EXERCISE GOAL
Every entry must be given again exactly.
(Beginning of SUPPLIED RECORDS)
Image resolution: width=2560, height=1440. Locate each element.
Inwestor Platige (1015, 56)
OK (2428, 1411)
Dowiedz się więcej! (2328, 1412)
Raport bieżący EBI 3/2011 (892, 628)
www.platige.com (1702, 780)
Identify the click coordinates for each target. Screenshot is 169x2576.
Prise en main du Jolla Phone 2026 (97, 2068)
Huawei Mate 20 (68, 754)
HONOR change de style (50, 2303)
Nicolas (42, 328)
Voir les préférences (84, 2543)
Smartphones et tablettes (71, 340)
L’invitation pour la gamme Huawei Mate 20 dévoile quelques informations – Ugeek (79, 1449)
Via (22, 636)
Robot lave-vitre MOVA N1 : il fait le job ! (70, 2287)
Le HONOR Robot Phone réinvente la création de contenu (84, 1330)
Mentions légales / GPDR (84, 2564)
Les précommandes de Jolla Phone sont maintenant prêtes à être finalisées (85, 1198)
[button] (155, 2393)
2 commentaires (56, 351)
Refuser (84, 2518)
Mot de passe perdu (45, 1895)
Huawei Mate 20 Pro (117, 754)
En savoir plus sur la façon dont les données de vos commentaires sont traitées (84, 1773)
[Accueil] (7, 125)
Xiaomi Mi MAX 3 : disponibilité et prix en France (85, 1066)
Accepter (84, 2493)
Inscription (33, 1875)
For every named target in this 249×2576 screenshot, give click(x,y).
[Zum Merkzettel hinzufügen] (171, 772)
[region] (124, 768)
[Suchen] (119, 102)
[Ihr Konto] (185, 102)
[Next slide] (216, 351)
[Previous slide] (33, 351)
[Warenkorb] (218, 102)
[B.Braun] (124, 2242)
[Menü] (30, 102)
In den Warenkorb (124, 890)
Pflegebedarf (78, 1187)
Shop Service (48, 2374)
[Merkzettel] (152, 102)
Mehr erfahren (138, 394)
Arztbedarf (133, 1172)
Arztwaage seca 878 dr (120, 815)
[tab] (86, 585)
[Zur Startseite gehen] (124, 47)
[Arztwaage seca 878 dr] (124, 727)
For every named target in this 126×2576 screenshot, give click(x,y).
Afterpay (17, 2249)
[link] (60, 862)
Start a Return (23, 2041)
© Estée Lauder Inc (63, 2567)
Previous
(End of SUPPLIED RECORDS)
WRITTEN SOLUTION
Image resolution: width=2560, height=1440. Locate each element.
Inwestor Platige (1015, 56)
OK (2428, 1411)
Dowiedz się więcej! (2328, 1412)
Raport bieżący EBI 3/2011 (892, 628)
www.platige.com (1702, 780)
Identify the click coordinates for each target. Screenshot is 169x2576.
Prise en main du Jolla Phone 2026 (97, 2068)
Huawei Mate 20 (68, 754)
HONOR change de style (50, 2303)
Nicolas (42, 328)
Voir les préférences (84, 2543)
Smartphones et tablettes (71, 340)
L’invitation pour la gamme Huawei Mate 20 dévoile quelques informations – Ugeek (79, 1449)
Via (22, 636)
Robot lave-vitre MOVA N1 : il fait le job ! (70, 2287)
Le HONOR Robot Phone réinvente la création de contenu (84, 1330)
Mentions légales / GPDR (84, 2564)
Les précommandes de Jolla Phone sont maintenant prêtes à être finalisées (85, 1198)
[button] (155, 2393)
2 commentaires (56, 351)
Refuser (84, 2518)
Mot de passe perdu (45, 1895)
Huawei Mate 20 Pro (117, 754)
En savoir plus sur la façon dont les données de vos commentaires sont traitées (84, 1773)
[Accueil] (7, 125)
Xiaomi Mi MAX 3 : disponibilité et prix en France (85, 1066)
Accepter (84, 2493)
Inscription (33, 1875)
For every named target in this 249×2576 screenshot, give click(x,y).
[Zum Merkzettel hinzufügen] (171, 772)
[region] (124, 768)
[Suchen] (119, 102)
[Ihr Konto] (185, 102)
[Next slide] (216, 351)
[Previous slide] (33, 351)
[Warenkorb] (218, 102)
[B.Braun] (124, 2242)
[Menü] (30, 102)
In den Warenkorb (124, 890)
Pflegebedarf (78, 1187)
Shop Service (48, 2374)
[Merkzettel] (152, 102)
Mehr erfahren (138, 394)
Arztbedarf (133, 1172)
Arztwaage seca 878 dr (120, 815)
[tab] (86, 585)
[Zur Startseite gehen] (124, 47)
[Arztwaage seca 878 dr] (124, 727)
For every named target in this 126×2576 screenshot, give click(x,y).
Afterpay (17, 2249)
[link] (60, 862)
Start a Return (23, 2041)
© Estée Lauder Inc (63, 2567)
Previous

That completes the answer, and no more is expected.